Как уже было сказано, при восприятии любого произведения далеко не последнюю роль играет, с одной стороны, наш жизненный опыт, а с другой – наше воображение. Именно эти два обстоятельства весьма существенны при рассмотрении вопроса об использовании цвета в аудиовизуальном произведении. В психологии существует закон константности величины и формы, суть которого сводится к следующему. Воспринимая объекты, расположенные на разном расстоянии друг от друга, мы видим, что они меняют свой масштаб: по мере удаления от нас одни и те же объекты выглядят все более мелкими; протяженные объекты как бы сужаются, а воспринимаемые с неожиданной точки зрения вообще меняют свои очертания, – но все равно мы подсознательно восстанавливаем для себя их истинные размеры и формы. Точно так же человек воспринимает и цвет объекта – прежде всего он запоминает так называемый предметный цвет, то есть некий неизменном цвет предмета. Обычно в качестве такого неизменного цвета выступает цвет предмета при рассеянном дневном свете. Поэтому операторы для того, чтобы выявить цветовые свойства объекта, предпочитают снимать в несолнечную погоду, либо используют рассеянное освещение, имитирующее мягкий свет, который создает солнце, закрытое облаками.

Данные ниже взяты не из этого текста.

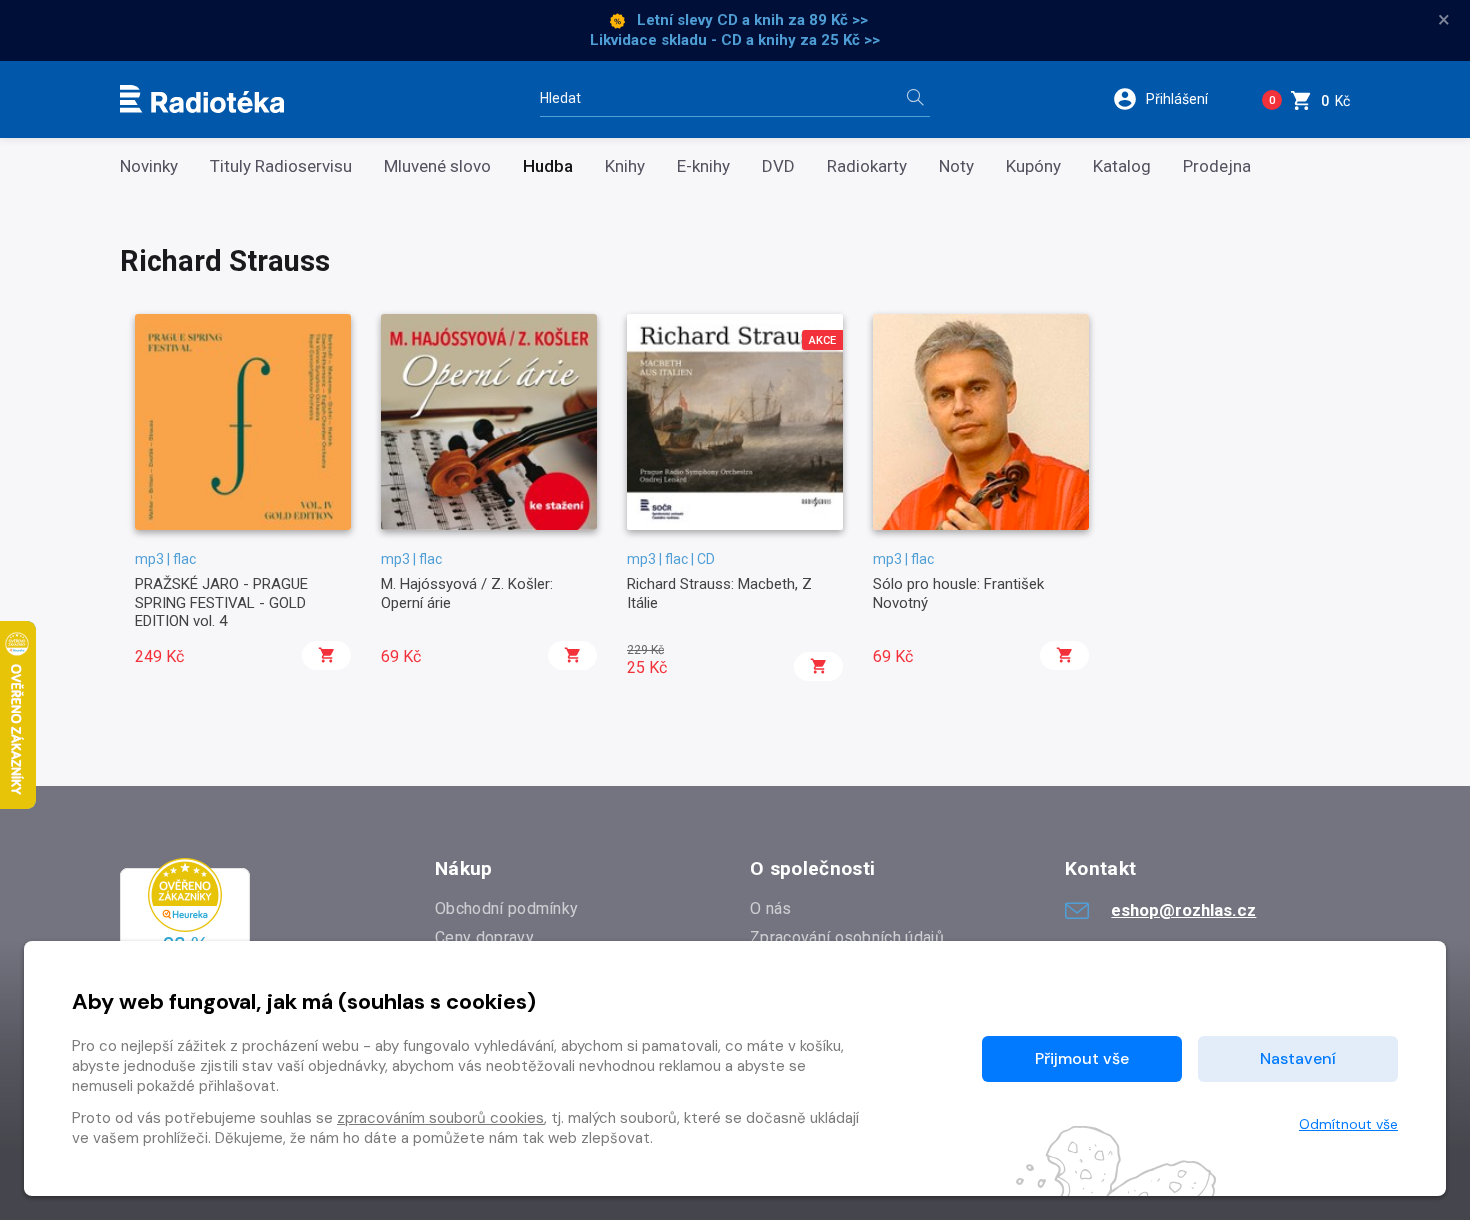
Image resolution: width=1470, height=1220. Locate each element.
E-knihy (703, 166)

Конечно, когда мы говорим о восприятии предметного цвета на полотне картины или на экране, речь может идти лишь о вещах, достаточно хорошо нам знакомым. Скажем, на вопрос, какого цвета снег, молоко или сахар, мы ответим, что они белые; траву назовем зеленой; а цветущий лен – голубым, хотя освещение в течение суток может придавать этим объектом совершенно другие оттенки и даже другой цвет. Если же объект нам не знаком, то у нас уже не будет такой уверенности, что цвет, в который он окрашен в данный момент, – его константный, предметный цвет. И, наоборот, окраска привычного нам объекта в непривычный цвет, воспринимается нами дискомфортно, с раздражением или, в лучшем случае, с удивлением.
Однажды учеными был проведен эксперимент, последствия которого, впрочем, нетрудно было предвидеть. Приглашенных на ужин испытуемых усадили за стол с обильными яствами, погасили общий свет и включили точечные источники освещения, свет которых проходил через различные цветные фильтры, что сразу же изменило привычный цвет кушаний: мясо приобрело сизый оттенок; салат стал фиолетовым; зеленый горошек сделался черным, как осетровая икра; молоко приобрело фиолетово-красный оттенок и т.п. В результате почти у всех гостей быстро пропал аппетит, а самым слабонервным, попытавшимся полакомиться необычного цвета блюдами, стало даже дурно. Произошло это в результате того, что радикально были изменены привычные цвета хорошо знакомых нам объектов.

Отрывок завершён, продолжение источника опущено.